The rally was the fourth such rally to take place in New York following Election Day, and one of many across the country. But, according to The Hill, the Russian operatives organized the rally deliberately, to fan the flames of dischord that emerged following President Trump's election, apparently in the hopes that such unrest might throw the United States into a tailspin.

But while the rally didn't manage to destroy the very foundations of American democracy, it did attract some famous faces — notably, it seems, Michael Moore, who "headlined" the march, and filmed the event for his forthcoming anti-Trump documentary, Michael Moore in Trumpland.

It's probably safe to say Moore didn't know he was being used as an unwitting puppet by the Russians, but it's interesting nonetheless, particularly given that Moore has, in recent days, been giddy with excitement over revelations that low-level members of the Trump campaign may have also been unwittingly influenced by Russian operatives.
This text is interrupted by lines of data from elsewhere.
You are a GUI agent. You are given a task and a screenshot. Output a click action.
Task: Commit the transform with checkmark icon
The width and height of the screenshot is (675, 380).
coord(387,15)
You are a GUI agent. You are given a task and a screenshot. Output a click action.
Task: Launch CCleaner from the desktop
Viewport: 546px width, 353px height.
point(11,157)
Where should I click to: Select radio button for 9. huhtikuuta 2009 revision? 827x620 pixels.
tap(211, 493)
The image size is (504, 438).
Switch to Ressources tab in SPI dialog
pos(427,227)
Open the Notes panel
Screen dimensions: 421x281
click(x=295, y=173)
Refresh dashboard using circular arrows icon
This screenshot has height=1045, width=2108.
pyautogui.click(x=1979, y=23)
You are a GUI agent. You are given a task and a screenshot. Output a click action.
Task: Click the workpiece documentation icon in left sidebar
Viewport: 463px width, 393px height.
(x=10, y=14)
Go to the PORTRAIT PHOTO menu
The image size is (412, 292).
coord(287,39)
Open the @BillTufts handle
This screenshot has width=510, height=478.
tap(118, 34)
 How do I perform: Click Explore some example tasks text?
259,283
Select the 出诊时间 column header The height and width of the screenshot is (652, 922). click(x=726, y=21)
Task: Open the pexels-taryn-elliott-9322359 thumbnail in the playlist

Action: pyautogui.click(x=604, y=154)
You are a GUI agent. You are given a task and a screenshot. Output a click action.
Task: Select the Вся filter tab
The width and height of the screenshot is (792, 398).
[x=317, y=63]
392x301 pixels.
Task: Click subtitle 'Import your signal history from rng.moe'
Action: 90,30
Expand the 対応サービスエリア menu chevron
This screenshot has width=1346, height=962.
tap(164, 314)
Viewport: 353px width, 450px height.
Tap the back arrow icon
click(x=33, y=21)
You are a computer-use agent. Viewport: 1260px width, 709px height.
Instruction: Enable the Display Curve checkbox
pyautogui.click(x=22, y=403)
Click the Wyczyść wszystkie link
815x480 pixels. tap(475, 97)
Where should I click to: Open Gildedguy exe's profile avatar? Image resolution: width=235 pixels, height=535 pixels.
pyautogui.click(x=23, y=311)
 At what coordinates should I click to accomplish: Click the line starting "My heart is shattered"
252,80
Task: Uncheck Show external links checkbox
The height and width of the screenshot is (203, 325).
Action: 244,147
Investigators who uncovered the BlackMattersUS activity say that, most likely, anti-Trump activists interpreted the group as being affiliated with Black Lives Matter, but in reality, the group is connected to Internet Research Agency (IRA), a Russian "troll farm" with ties to the Kremlin and Vladimir Putin himself.

According to The Hill, Facebook identified IRA as one of several Russian groups operating 470 dummy accounts and buying thousands of Facebook ads in an effort to sway the election. BlackMattersUS appears, so far, to be one of only a handful of Russian accounts still active after the election, and the only group to be facilitating ensuing unrest.

Facebook, Instagram, and Tumblr have been working around the clock to remove these dummy accounts from their platform (oddly enough, a Tumblr account that appears to be connected to BlackMatterUS seems to have a quite the love affair with Michael Moore).